Beniaminek, który awansował do FE po barażach już w pierwszym meczu pokazał, że może namieszać. Wygrał na wyjeździe z Red Devils Chojnice 6:1. - Wypunktowaliśmy przeciwnika i zasłużyliśmy na to zwycięstwo - podsumował trener Dawid Grubalski. - Powiedzieliśmy sobie przed meczem, że kluczowa będzie determinacja w działaniach obronnych. I to się potwierdziło.

 

Potem po niezwykle bramkostrzelnym meczu Constract przegrał z GSF Gliwice 6:7, ale następnie ponownie wygrał na wyjeździe 6:1. Tym razem z Gwiazdą Ruda Śląska.

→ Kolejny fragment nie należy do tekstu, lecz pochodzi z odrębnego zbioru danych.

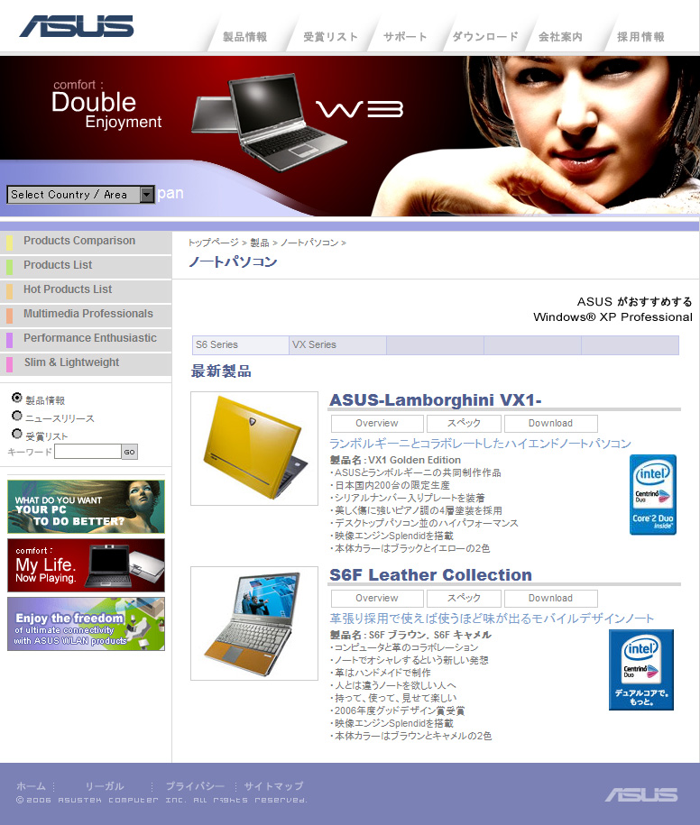Open the ダウンロード top navigation item

484,37
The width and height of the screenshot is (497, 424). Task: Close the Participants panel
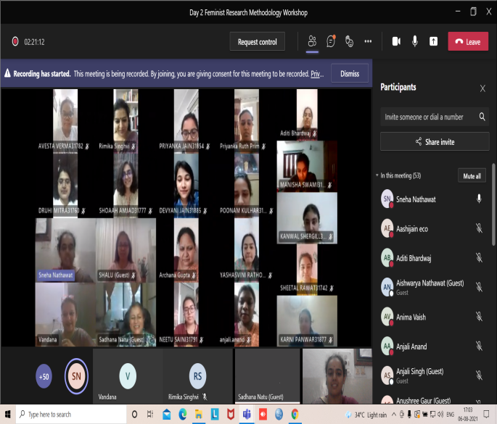[x=482, y=88]
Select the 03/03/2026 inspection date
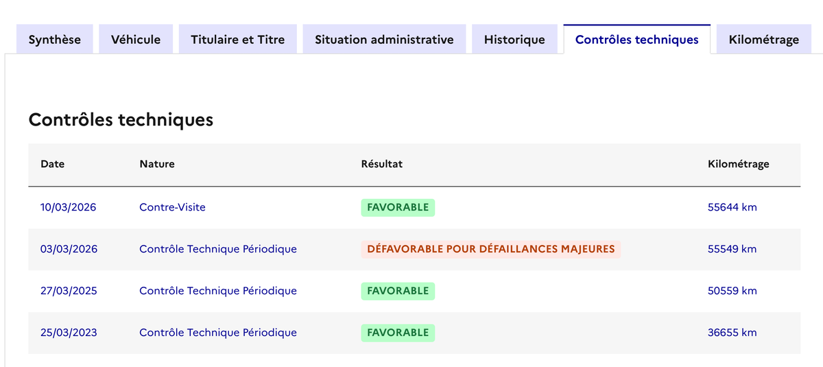Screen dimensions: 823x367 [69, 249]
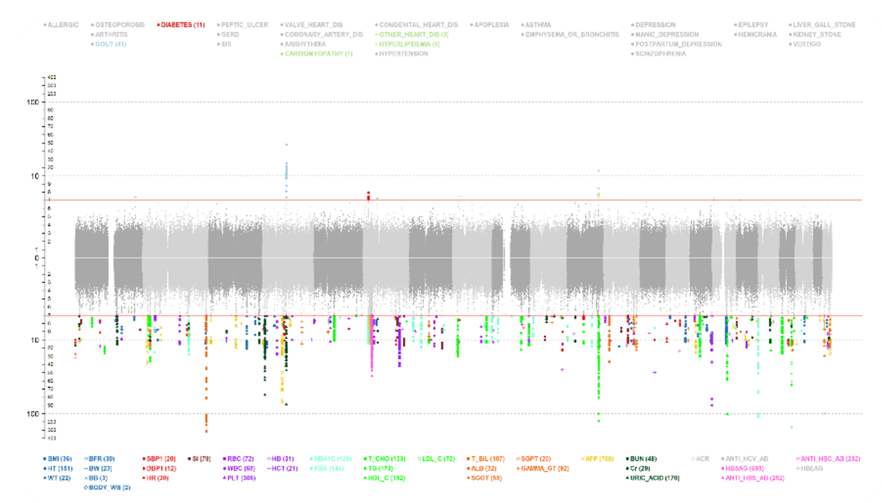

I znowu lubawianie pochwalili się za grę w defensywie. - Mocno popracowaliśmy w obronie - stwierdził Paweł Kaniewski. - Nie pozwoliliśmy Rudzie rozwinąć skrzydeł. No i wyeliminowaliśmy ich groźne zagrania, czyli grę z bramkarzem.

 

Wtedy jeszcze Constract mógł mieć opinię ligowego średniaka. Jednak później też konsekwentnie zdobywał punkty i znalazł się na podium. Następnie zaliczył klęskę u siebie (0:9) z Rekordem Bielsko-Biała. - Nie graliśmy źle, po prostu brakowało nam momentami szczęścia - stwierdził Pedro de Oliveira.

 

A później był świetny mecz w Chorzowie z Clearexem, zakończony pechowym remisem 4:4. Pechowym, bo w ostatniej minucie było 4:2 dla Constractu. Ale ten mecz udowodnił, że miejsce Constractu w czołowej trójce nie jest przypadkowe. Dowiodło tego wygrane 6:1 na wyjeździe starcie z FC Toruń. - Zagraliśmy chyba najlepszy mecz w tym sezonie - ocenił Paweł Ossowski. - Na tej hali, z naszymi kibicami, którzy szczególnie nas nieśli w tym spotkaniu.

 

Po wyjazdowej wygranej 3:2 nad Acaną Orłem Jelcz-Laskowice w 18. kolejce Constract pozostał na drugim miejscu i - jak się później okazało - został wicemistrzem Polski. Wielki sukces, a teraz czekamy, że na dłużej będzie jedną z głównych sił w Futsal Ekstraklasie. Transfer Tomasza Kriezela z FC Toruń potwierdza, że jest to jak najbardziej możliwe.